◆ **Testo fornito**

━━━━━━━━━━━━━━━━━━━━

Tramonto o eclissi della distinzione destra/sinistra?
di Sandro Marano
In una lucida, concisa e compendiosa nota intitolata “Destra/sinistra: uno spartiacque necessario?”, apparsa sul n. 67 della rivista Trasgressioni, Marco Tarchi fa il punto sull’annoso dibattito circa il significato e la validità della distinzione fra destra e sinistra. Si tratta di una discussione che sembra destinata a non giungere a conclusioni soddisfacenti per il semplice motivo che nella realtà le categorie non esistono: “ogni nome è un simbolo e non la cosa stessa” (Deborah Stone). E d’altra parte denominare significa dare un giudizio, e dunque prendere posizione.

━━━━━━━━━━━━━━━━━━━━

◆ **Estratto dati**
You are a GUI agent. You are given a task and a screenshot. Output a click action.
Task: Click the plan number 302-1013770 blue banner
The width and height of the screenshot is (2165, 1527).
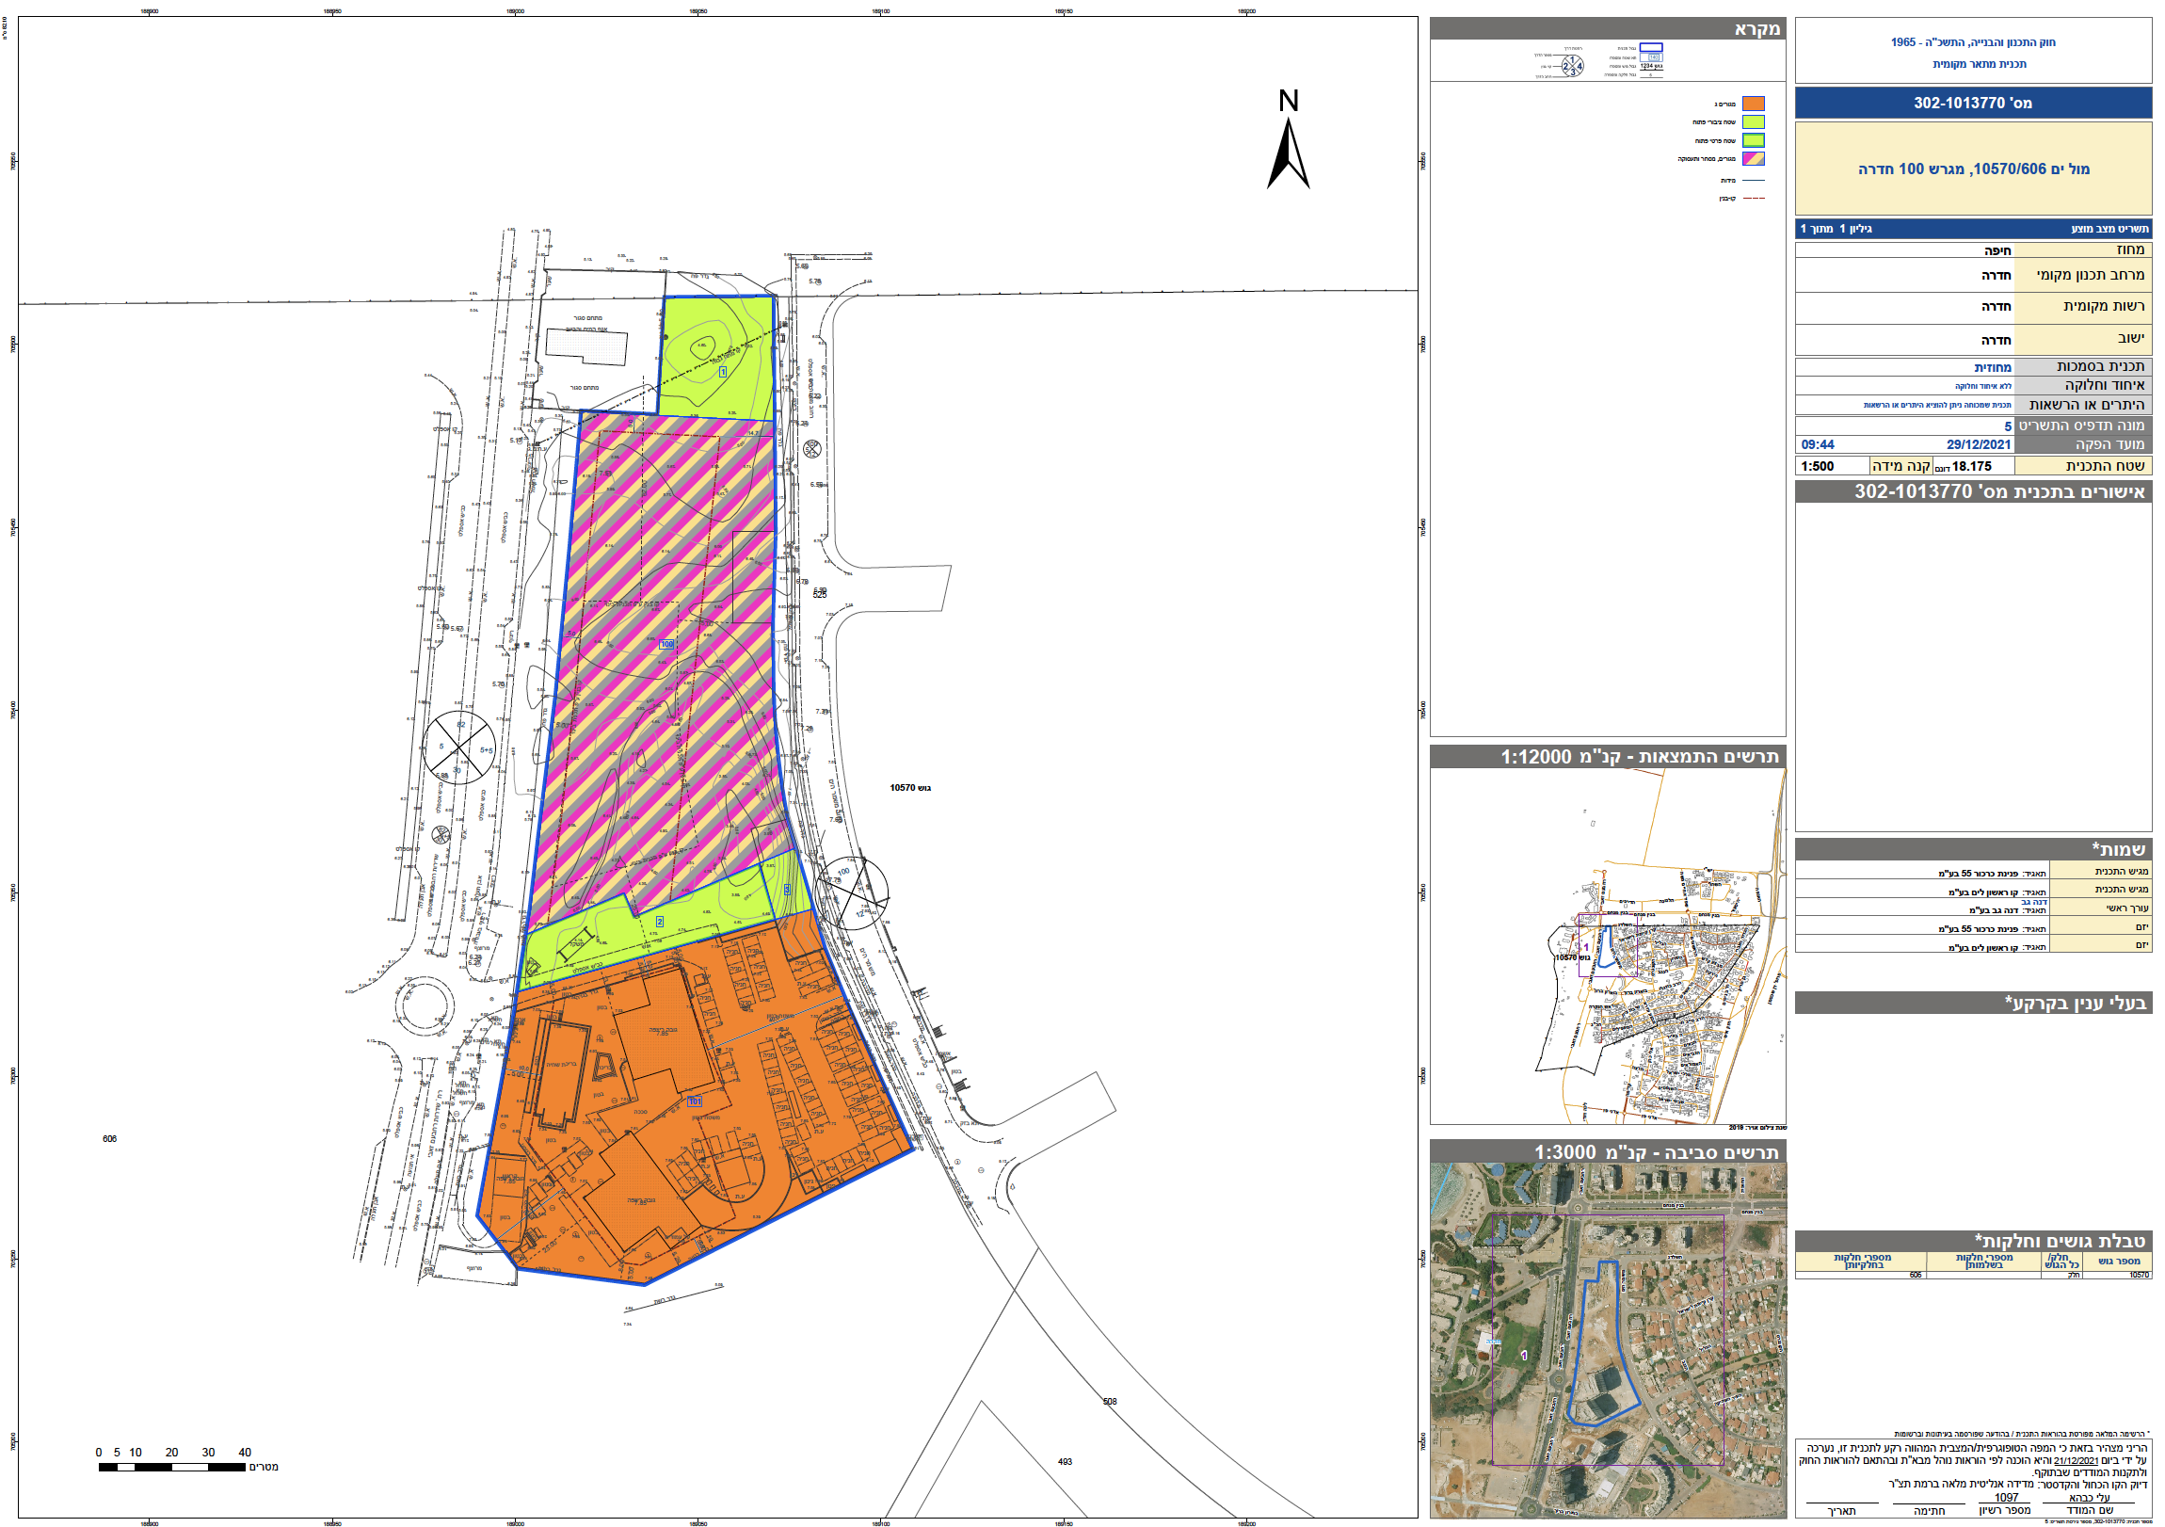click(1973, 103)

━━━━━━━━━━━━━━━━━━━━

◆ **Richiesta data A**
Nel testo sulla distinzione fra destra e sinistra, in quale numero della rivista Trasgressioni è apparsa la nota di Marco Tarchi?
◆ **Richiesta data B**
Riprendi il testo sulla distinzione fra destra e sinistra e proseguilo dopo la sua ultima frase.

◆ **Risposta scritta A**
Nel n. 67.

◆ **Risposta scritta B**
Due tesi contrapposte
Le due tesi che si contrappongono sono, pur con tutte le varie sfumature e diverse versioni, quella di coloro che insistono sul carattere artificioso della diade destra/sinistra e quella di coloro che ne sostengono la necessità e consistenza. Quest’ultima, che possiamo definire “essenzialista” (perché ritiene che tali categorie abbiano una precisa connotazione), riscuote nell’ambito scientifico, come nota Tarchi, maggior credito ed è classicamente espressa da Norberto Bobbio. Per quest’ultimo, com’è noto, la destra si fonda sul riconoscimento delle necessarie e “naturali” diseguaglianze, mentre la sinistra persegue sempre e comunque l’eguaglianza. È curioso notare come, dal versante opposto, la prospettiva di Bobbio – che ci siano cioè dei nuclei fondativi della distinzione – sia condivisa da Marcello Veneziani, pur nella consapevolezza che «la storia produce sempre contaminazioni e contraddizioni».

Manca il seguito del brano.